では、〝八咫烏〟に恨みを持つ者達?…否、それなら標的は私以外にも居るはずだ。
あの場、あの状況で私だけを狙うと言う事は…私とその他では明確に違う〝何か〟が有る筈……となると…。
「――成る程、そう言う事か」
(…私と融合した〝悪魔〟を狙っているのか?)
「……試す価値は有るな」
空を駆ける、雲を突き抜け大地から此方を視認出来なくなる高度まで進み…私を追う彼等を〝視る〟
『ッ!?』
「――〝当たり〟だね」
確かに今、私の魔力に反応した……狙いは〝悪魔〟だ。
「――最初の疑問はコレで解決…次は――」
「――ッフン!」
肉薄する相手を視認しながら私はそう思考を呟く…その独り言が言い終わらぬ内に一際速く接近した〝襲撃者〟がその拳を構え…速度を乗せて振り抜く。
――ドバァッ――
その一撃は重く、私の頭をどころか上半身を丸々吹き飛ばす程に重い一撃が直撃する――。
――ガシッ――
「――面白い〝魔術〟だ」
「ッ!?」
次の瞬間、私は振り抜かれた襲撃者の拳を〝掴み〟…吹き飛ばされた私の〝身体〟の後ろから現れる。

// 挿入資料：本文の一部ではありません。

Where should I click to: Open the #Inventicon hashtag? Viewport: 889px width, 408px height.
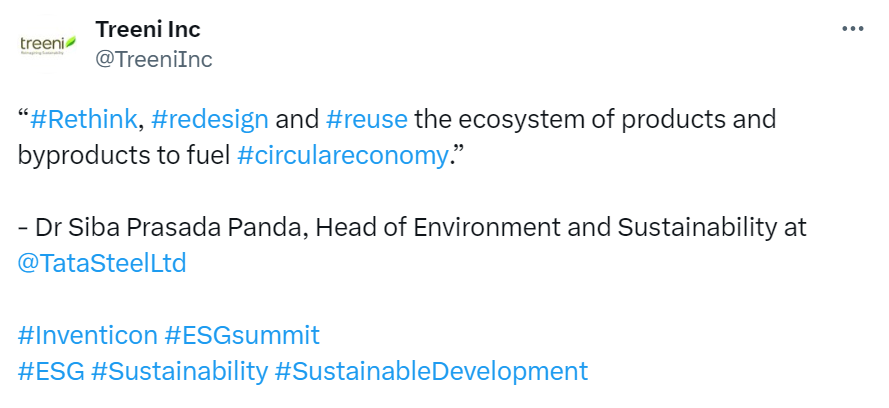pos(87,335)
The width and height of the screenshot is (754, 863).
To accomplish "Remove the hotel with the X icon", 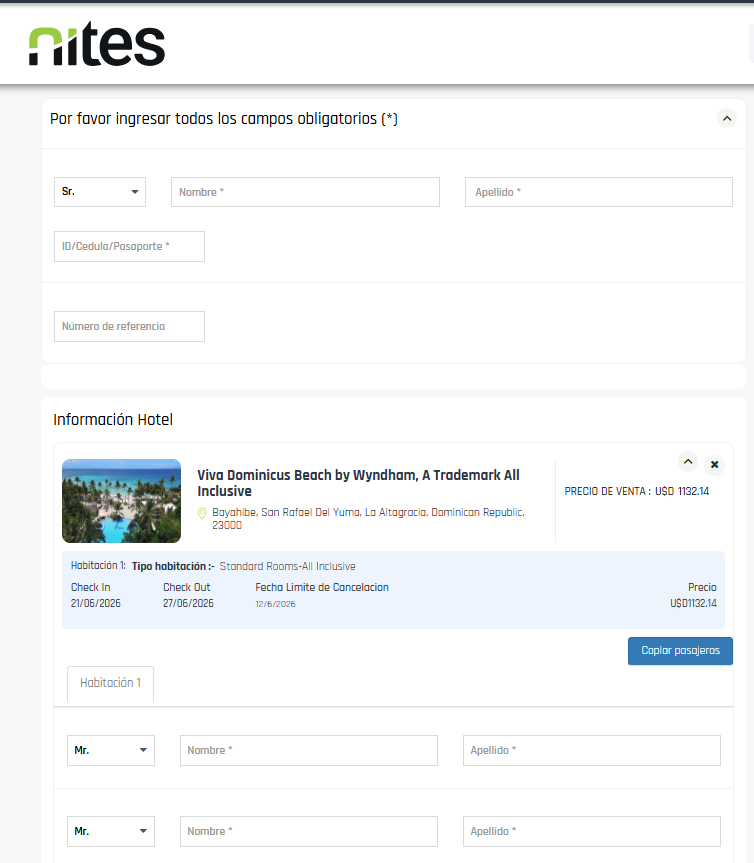I will click(x=714, y=465).
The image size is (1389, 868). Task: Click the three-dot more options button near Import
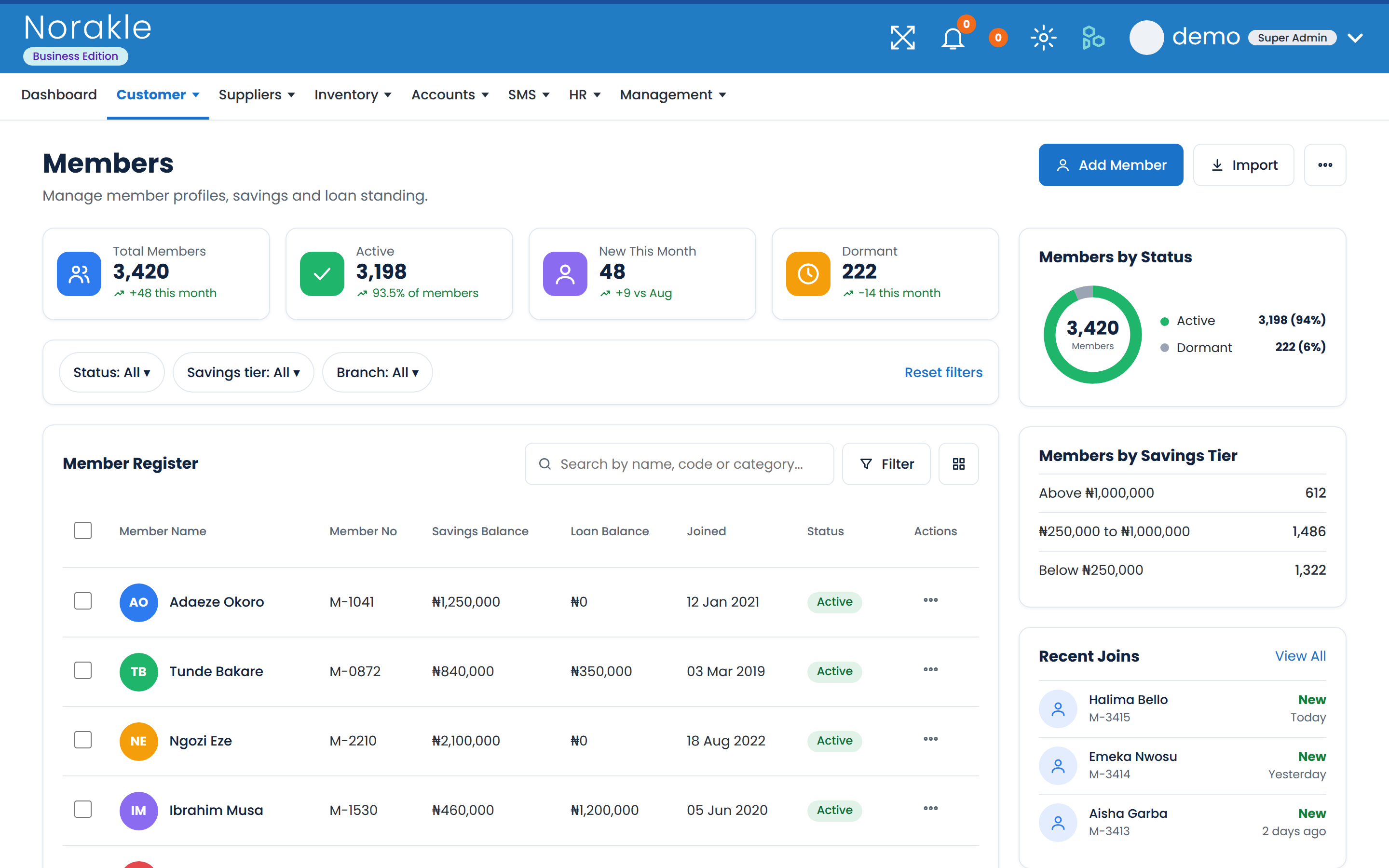click(1325, 165)
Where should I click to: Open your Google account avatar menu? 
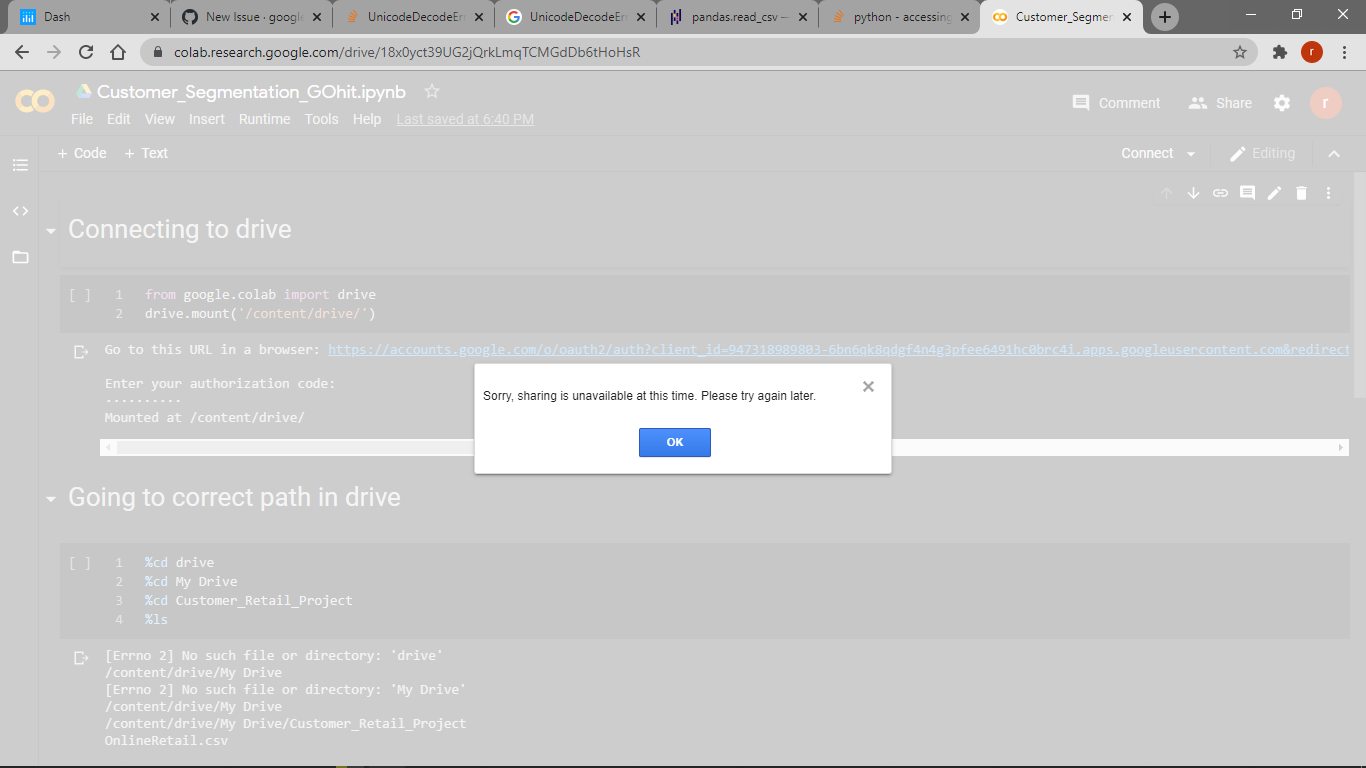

「月人君の〝破却式〟に近い…だが決定的に異なる魔術…〝破壊〟の魔術か、発動条件は対象の視認と破壊対象の構造の理解…そしてもう一つ…自身にその力を〝付与〟し、攻撃を加えた相手に問答無用で〝破壊の結果〟を叩き込む……違うかね?」
「ッ――〝リリス〟!」
そして、驚くソレの頭へ手を伸ばす…その時、漸く襲撃者が声を上げる。
――ブチッ――
「――ふむ、コレは…」
その瞬間、私の視界が反転する……空を足場に大地へ落ちていく…何故かと言う疑問は直に晴れ、私は己の状態を正確に把握する。
「〝切断〟…いや、〝分割〟か…空間を指定しその空間内に有る私の身体を〝隔て〟た…」
故に私の四肢と首と胴体が切り離された訳だ…さて。
「――白昼堂々襲撃してくるだけ有って、〝強い〟ね」
(流石に5人も同時に相手しては居られないか…だが)
――ピクッ――
「〝奇襲〟するには、少し時間を掛け過ぎたね?」
私に拳を振るう者、彼方から此方へ迫る者、距離を取り機を伺う者…その全てを視界に収め…しかし、私は彼等には認識し得ない〝モノ〟を見る。
――ゴゴゴゴゴゴゴッ――
大地に蠢く、朱き紋様の集積を。
○●○●○●
「……まさかまだ抵抗するとは…」
「可愛い顔して〝凄い〟わね…」
天高く、太陽の鎮座する蒼天の空…其処を泳ぐ異物達はそう言い、未だ己等の手をすり抜け続ける〝標的〟へ視線を注ぐ…其処には。
「フンッ!」
「――容赦無いねぇ君?」
頭蓋を狙い拳を振り抜く仲間、その攻撃を尽く躱し…剰え挑発的にそう言う男が居た。
「〝リリス〟はそのまま後方で支援を、残りは交戦範囲に入った側から仕掛けるぞ――ッ!?」
黒衣の者達は尋常ならざる速度で戦う仲間と敵へと肉薄し、その牙を向こうとした…その刹那。
――ギロッ――
仲間と戦っていた筈の男と目が合う、その灰色の瞳が機械の様に冷たい意思を込めて黒衣の集団を見た…その瞬間。
「〝時間切れ〟♪」
「ッ!?――全員逃げ――」
男の口が愉悦に歪む…その言の葉をいち早く捕らえた仲間がそう言い警句を叫ぶ…しかし、それが己等に届き、行動に移すよりも早く…〝敵〟が動いた。
――ブワッ――
ソレは決して大きくは無い〝魔力の放出〟…行って意味が有るわけではない、ただの〝魔力の噴出〟…標的の男はただ、それだけをするとその後に何をするでも無く我々を〝覗き込む〟……その瞬間。
――カッ――
〝赤〟い閃光が大地を埋め尽くし……空を突き破り…無数の〝血の刃〟が己等へと牙を向いた。
○●○●○●
「〝召門:血塗れの千剣〟」
私を中心に赤い〝紋様〟が宙に生まれる…それは天上に浮かんだ小さな狼煙と共にその門を開き、その中から赤黒い血の〝武装〟が何百何千と飛び出して天へとその刃を突き立てる。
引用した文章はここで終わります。